As part of stage 1 of Western Rail Plan's Geelong Fast Rail, track upgrades between Werribee and Laverton stations and upgrades to both stations are being planned. Construction will begin in 2023. The upgrades include a new dedicated express track for Geelong services, which will resume running via the Werribee line when the project is completed.

Level crossing removals 
As part of the Level Crossing Removal Authority's (LXRA's) Western Package, 5 level crossings along the Werribee Line were earmarked for removal. The crossings have been removed and were:

 Kororoit Creek Road, Williamstown North (completed July 2018)
 Aviation Road, Laverton (completed September 2019)
 Old Geelong Road, Hoppers Crossing (completed December 2021)
 Cherry Street, Werribee (completed March 2021)
 Werribee Street, Werribee (completed January 2021)

Kororoit Creek Road

The Altona Loop section of the Werribee Line intersects Kororoit Creek Road in Williamstown North. The crossing is located in an industrial area. A rail bridge was constructed over the roadway, allowing trains to pass overhead. The project scope also included partial duplication of the Altona Loop, allowing trains to pass on the Altona Loop without affecting the main line. The crossing was fully removed by July 2018.

Aviation Road

Prior to removal, the Werribee Line intersected Aviation Road on the citybound side of Aircraft station. The crossing created significant delays during peak hours as it intersected a roundabout which connected Aircraft Village, Laverton North and the Princes Freeway (M1).

The Aviation Road level crossing was removed using a road bridge which raised the road above the tracks. The new road bridge improved connectivity between Laverton North, Aircraft Village and the adjacent RAAF base. Bike lanes have also been provided on the rail bridge. The project was completed by the end of September 2019, months ahead of schedule.

▶ **TO-DO LIST**:
A: From the Werribee Line text, write out the passage starting with "The Aviation Road" and going on through "ahead of schedule.".
B: In the Werribee Line text, why did the Aviation Road crossing cause significant delays during peak hours?

▶ **ENTRIES**:
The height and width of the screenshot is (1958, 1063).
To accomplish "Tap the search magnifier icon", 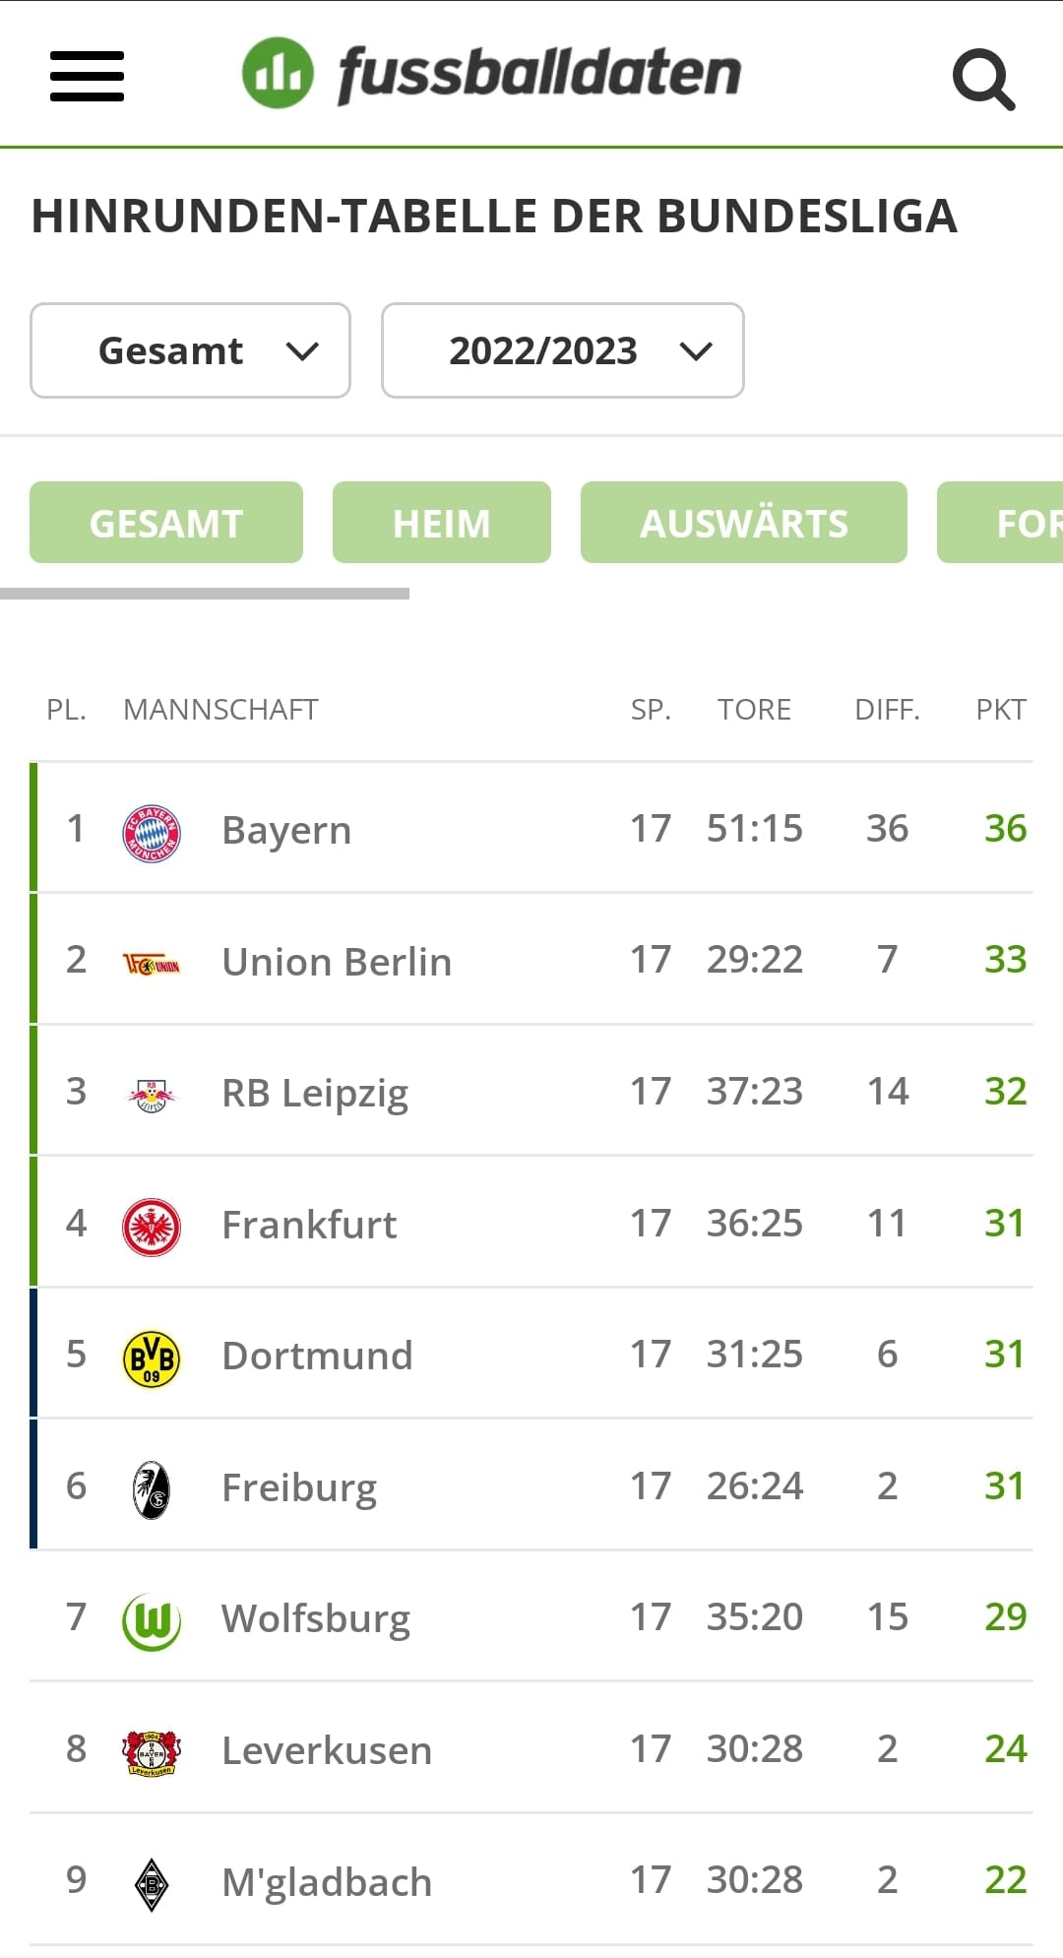I will coord(983,78).
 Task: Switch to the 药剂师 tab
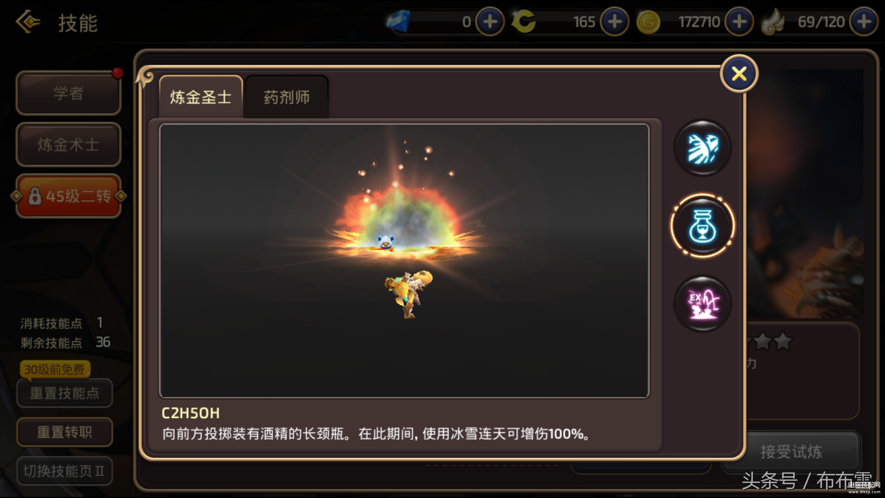(x=287, y=97)
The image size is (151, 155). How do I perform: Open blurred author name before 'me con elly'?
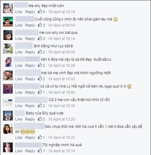(x=27, y=33)
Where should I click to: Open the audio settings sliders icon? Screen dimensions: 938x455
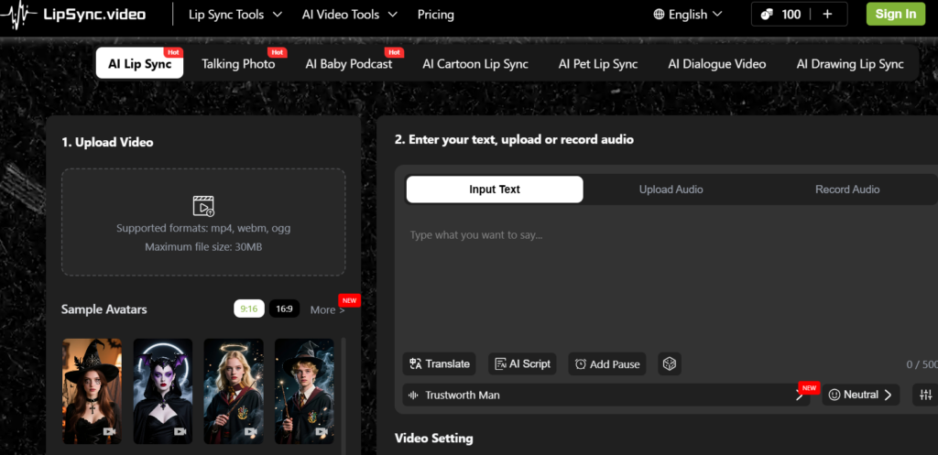click(925, 395)
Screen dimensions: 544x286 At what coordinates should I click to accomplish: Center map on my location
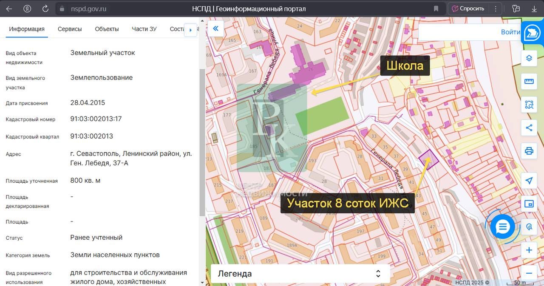(x=529, y=181)
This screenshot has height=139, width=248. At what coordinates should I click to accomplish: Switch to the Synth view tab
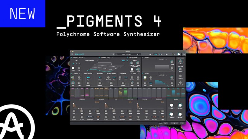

▶ **ANSWERS FOR THIS EXERCISE**:
A:
The Aviation Road level crossing was removed using a road bridge which raised the road above the tracks. The new road bridge improved connectivity between Laverton North, Aircraft Village and the adjacent RAAF base. Bike lanes have also been provided on the rail bridge. The project was completed by the end of September 2019, months ahead of schedule.

B: It intersected a roundabout that connected Aircraft Village, Laverton North and the Princes Freeway (M1).